**DOCUMENT SEGMENT:**
※ ※ ※
Today, the fossil record is enormous compared to what it was in Darwin's day, but the facts are unchanged. The links are still missing; species appear suddenly and then remain relatively unchanged. As Steven Stanley reported: "The known fossil record...offers no evidence that the gradualistic model can be valid."
One of these days, creationists will actually search out the sources of their quotes, rather than just posting them. Nine times out of ten, creationists' "quotes" are fallacious, making me wonder whether they are just stupid, or outright liars. Neither reflects well on their movement.
From the Quote Mine Project:
The quote comes from the start of Chapter 3 (see Point 5):
Some distinctive living species clearly originated in the very recent past, during brief instants of geologic time. Thus, quantum speciation is a real phenomenon. Chapters 4 through 6 provide evidence for the great importance of quantum speciation in macroevolution (for the validity of the punctuated model). Less conclusive evidence is as follows: (1) Very weak gene flow among populations of a species (a common phenomenon) argues against gradualism, because without efficient gene flow, phyletic evolution is stymied. (2) Many levels of spatial heterogeneity normally characterize populations in nature, and at some level, the conflict between gene flow between subpopulations and selection pressure within subpopulations should oppose evolutionary divergence of large segments of the gene pool; only small populations are likely to diverge rapidly. (3) Geographic clines, which seem to preserve in modern space changes that occurred in evolutionary time, can be viewed as supporting the punctuational model, because continuous clines that record gradual evolution within large populations represent gentle morphologic trends, while stepped clines seem to record rapid divergence of small populations. (4) Net morphologic changes along major phylogenetic pathways generally represent such miniscule [sp] mean selection coefficients that nonepisodic modes of transition are unlikely. Quantum speciation or stepwise evolution within lineages is implied. (5) The known fossil record fails to document a single example of phyletic evolution accomplishing a major morphologic transition and hence offers no evidence that the gradualistic model can be valid.
※ ※ ※
Stored data:
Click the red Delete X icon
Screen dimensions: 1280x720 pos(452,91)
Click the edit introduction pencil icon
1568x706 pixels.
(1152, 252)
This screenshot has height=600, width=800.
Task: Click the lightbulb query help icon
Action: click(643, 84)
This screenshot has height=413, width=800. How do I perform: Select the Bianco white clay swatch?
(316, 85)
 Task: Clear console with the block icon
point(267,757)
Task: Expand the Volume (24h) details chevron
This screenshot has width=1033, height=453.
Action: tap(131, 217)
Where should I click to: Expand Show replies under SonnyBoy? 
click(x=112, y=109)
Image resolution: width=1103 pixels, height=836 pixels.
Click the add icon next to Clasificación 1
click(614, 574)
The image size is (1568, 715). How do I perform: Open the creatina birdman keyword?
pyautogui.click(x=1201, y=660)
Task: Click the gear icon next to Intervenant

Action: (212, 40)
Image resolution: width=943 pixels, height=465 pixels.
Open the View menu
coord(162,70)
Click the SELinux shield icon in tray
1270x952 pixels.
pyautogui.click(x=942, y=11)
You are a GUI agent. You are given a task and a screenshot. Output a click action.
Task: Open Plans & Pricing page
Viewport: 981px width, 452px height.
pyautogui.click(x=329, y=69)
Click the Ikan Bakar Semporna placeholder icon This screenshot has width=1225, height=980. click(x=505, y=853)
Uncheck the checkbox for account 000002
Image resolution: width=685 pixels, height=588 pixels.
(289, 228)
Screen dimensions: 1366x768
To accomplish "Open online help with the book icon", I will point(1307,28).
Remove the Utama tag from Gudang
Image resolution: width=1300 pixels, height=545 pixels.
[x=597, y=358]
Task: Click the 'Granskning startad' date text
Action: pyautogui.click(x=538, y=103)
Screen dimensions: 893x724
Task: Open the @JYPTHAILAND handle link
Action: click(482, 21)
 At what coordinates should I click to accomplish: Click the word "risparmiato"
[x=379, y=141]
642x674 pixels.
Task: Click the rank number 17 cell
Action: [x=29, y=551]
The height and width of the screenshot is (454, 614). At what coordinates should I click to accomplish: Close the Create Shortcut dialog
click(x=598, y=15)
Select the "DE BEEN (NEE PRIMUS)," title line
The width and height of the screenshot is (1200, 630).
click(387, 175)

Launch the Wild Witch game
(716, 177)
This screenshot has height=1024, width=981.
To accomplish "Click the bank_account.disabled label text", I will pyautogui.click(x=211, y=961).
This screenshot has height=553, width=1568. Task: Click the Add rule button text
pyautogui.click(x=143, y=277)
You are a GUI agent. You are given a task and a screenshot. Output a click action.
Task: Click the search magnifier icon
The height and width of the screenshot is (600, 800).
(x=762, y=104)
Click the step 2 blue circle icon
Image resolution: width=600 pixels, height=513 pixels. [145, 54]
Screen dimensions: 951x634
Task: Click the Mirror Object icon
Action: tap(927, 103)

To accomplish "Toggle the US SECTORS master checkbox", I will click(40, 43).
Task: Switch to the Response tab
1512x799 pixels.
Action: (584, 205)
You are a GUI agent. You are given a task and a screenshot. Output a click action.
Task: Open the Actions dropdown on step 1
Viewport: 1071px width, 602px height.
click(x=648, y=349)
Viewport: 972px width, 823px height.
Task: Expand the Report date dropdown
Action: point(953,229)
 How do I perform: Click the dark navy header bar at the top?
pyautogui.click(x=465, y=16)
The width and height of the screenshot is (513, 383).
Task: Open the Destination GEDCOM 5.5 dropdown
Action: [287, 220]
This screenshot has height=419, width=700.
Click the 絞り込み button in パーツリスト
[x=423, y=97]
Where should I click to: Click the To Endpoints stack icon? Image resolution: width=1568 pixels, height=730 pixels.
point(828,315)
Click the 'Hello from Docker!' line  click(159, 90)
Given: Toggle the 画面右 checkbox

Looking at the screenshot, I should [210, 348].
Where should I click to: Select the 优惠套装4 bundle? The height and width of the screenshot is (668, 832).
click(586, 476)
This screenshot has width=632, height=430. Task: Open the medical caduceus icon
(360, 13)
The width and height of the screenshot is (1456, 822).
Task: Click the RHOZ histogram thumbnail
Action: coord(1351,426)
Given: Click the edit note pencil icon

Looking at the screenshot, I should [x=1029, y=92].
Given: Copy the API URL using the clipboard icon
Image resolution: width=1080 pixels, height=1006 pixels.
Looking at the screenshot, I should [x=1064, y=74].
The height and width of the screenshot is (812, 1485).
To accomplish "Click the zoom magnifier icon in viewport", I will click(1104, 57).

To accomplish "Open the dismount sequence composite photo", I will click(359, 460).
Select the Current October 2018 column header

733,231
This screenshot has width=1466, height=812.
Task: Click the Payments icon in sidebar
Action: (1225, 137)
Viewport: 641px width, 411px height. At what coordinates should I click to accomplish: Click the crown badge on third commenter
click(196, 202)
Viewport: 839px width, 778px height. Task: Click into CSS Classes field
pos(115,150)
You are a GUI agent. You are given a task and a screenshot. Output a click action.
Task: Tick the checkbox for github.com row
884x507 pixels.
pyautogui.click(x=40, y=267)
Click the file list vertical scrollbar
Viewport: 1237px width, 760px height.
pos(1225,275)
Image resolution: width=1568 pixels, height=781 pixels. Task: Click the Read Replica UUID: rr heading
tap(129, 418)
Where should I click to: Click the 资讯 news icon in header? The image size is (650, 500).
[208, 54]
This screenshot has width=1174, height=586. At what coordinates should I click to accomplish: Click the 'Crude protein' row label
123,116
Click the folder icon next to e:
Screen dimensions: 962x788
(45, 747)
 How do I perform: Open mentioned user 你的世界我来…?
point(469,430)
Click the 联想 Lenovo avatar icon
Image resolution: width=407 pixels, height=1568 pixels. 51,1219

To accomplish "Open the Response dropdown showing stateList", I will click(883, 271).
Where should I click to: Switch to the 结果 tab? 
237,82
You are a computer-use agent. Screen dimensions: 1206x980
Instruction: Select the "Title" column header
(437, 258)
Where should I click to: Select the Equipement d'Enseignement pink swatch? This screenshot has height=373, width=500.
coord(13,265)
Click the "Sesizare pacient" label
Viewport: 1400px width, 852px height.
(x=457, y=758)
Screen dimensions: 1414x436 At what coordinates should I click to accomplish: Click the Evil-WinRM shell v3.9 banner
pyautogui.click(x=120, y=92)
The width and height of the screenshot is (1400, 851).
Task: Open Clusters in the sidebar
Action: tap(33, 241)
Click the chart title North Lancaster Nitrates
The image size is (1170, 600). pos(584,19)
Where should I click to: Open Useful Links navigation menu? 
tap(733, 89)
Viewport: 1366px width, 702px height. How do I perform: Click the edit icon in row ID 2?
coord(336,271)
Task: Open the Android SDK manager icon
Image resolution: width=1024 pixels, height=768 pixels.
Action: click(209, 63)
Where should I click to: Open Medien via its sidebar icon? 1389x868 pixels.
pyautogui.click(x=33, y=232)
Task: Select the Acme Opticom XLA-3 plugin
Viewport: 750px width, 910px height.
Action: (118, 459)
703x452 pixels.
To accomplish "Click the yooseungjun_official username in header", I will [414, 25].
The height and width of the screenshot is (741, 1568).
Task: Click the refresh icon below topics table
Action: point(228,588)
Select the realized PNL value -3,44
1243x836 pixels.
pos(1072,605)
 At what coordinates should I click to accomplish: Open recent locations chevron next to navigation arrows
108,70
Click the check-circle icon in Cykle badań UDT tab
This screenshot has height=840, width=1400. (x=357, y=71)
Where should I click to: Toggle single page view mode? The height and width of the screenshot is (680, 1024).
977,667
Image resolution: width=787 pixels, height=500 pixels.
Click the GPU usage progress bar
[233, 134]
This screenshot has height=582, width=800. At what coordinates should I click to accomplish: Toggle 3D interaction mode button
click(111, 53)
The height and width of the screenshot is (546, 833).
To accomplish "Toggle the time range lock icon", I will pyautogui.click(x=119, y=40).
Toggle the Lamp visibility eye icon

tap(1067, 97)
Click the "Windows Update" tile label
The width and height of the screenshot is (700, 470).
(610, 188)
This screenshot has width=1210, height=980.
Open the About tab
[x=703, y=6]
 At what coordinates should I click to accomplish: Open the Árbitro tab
※ ※ ※
**EXERCISE:** Reproduce the passage about the fossil record between "One of these" and "on their movement.", inclusive. The stored data has no connection to the passage about the fossil record.

**ANSWER SECTION:**
One of these days, creationists will actually search out the sources of their quotes, rather than just posting them. Nine times out of ten, creationists' "quotes" are fallacious, making me wonder whether they are just stupid, or outright liars. Neither reflects well on their movement.